This only fed his scorn. “You won’t pray anymore after I’ve cut that tongue out, pup.” Slowly, he forced the girl’s mouth open, and the heart of the villagers watched in mute horror as the bandit chief raised his blade to the squirming child’s mouth. Not a man spoke up to defend her, to turn aside the crime. Every watching soul felt what she must feel, pinched between his cruel, dirty fingers, teeth pried inexorably open.

A long, shrill whistle cut through the cooling air. Twice it came, and then a third time. The lookout by the forest’s edge. Atop the watchtower, the man who had been peering down helplessly suddenly stood suddenly tall. All the faces of the men and women below turned up towards him, waiting on his word. Maaz and his men snarled in confusion. Those still mounted turned rein.

“A man approaching!”

“A single man?” growled Maaz. “Who is this now? You lot, go get him!”

The four riders wasted no words, clattering off thunderously to obey.

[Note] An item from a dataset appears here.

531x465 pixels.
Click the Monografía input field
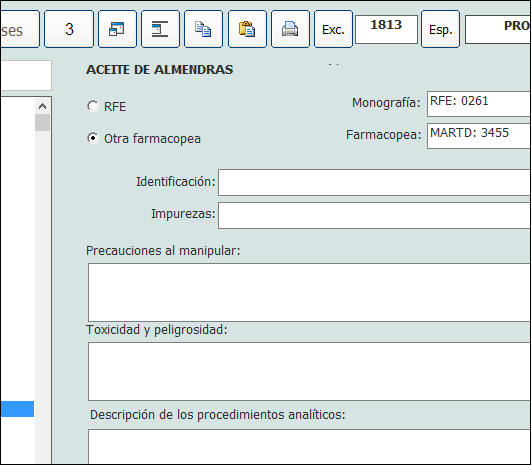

Long moments stretched, and the villagers and bandits alike watched off in the direction the riders had gone. Then: the screeching clash of metal on metal, and a man’s bloody yell. A horse’s wail followed it, and then was cut off brutally. They could see nothing, but they heard then the grating of swords and bitter cursing, and then all was silent. Maaz glared around at his men, who tightened their grip on the hafts of their spears. The village women hid their faces against their husbands’ arms.

Two horses came galloping through the village, riderless and white-eyed. They raced past Maaz and his men and disappeared up the road.

“What in the black hells?” the bandit chief swore as watched the animals flee. Temma snarled in his grip, still fighting to free herself.

“Boss,” one of his men said. His voice was thick with fear. Black-eyed Maaz turned again to find a lone man standing in the space between two of the peasant’s hovels. He was lean, his muscles long whipcords over the frame of a wildcat. His black hair hung loosely about his head like a savage mane, falling nearly to his shoulders. He had in one hand a sword longer than his arm, held out low and to his side. Dark blood dripped from that heavy blade. In his other hand, he held the long-haired head of a man. This he swung once, and threw it towards the bandits.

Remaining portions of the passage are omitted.